> [What you have to do] Reproduce the section of the listing that begins at the line containing "Screen dimensions: 768x622" and finishes at the line containing "Go to the Peripherie tab". Include both end lines and nothing beyond them.

> [Data for processing]

........

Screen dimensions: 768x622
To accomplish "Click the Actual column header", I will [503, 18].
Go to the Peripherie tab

........

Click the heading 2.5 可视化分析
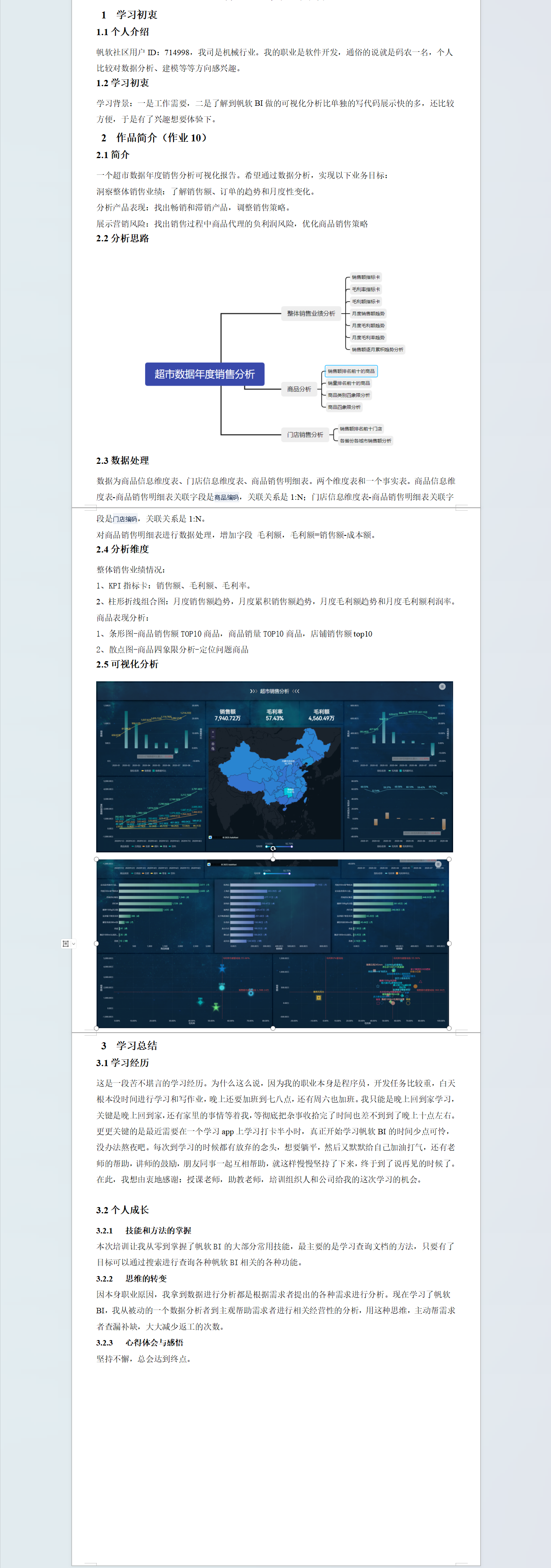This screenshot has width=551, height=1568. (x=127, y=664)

........

> [Answer space]
Screen dimensions: 768x622
To accomplish "Click the Actual column header", I will [503, 18].
Go to the Peripherie tab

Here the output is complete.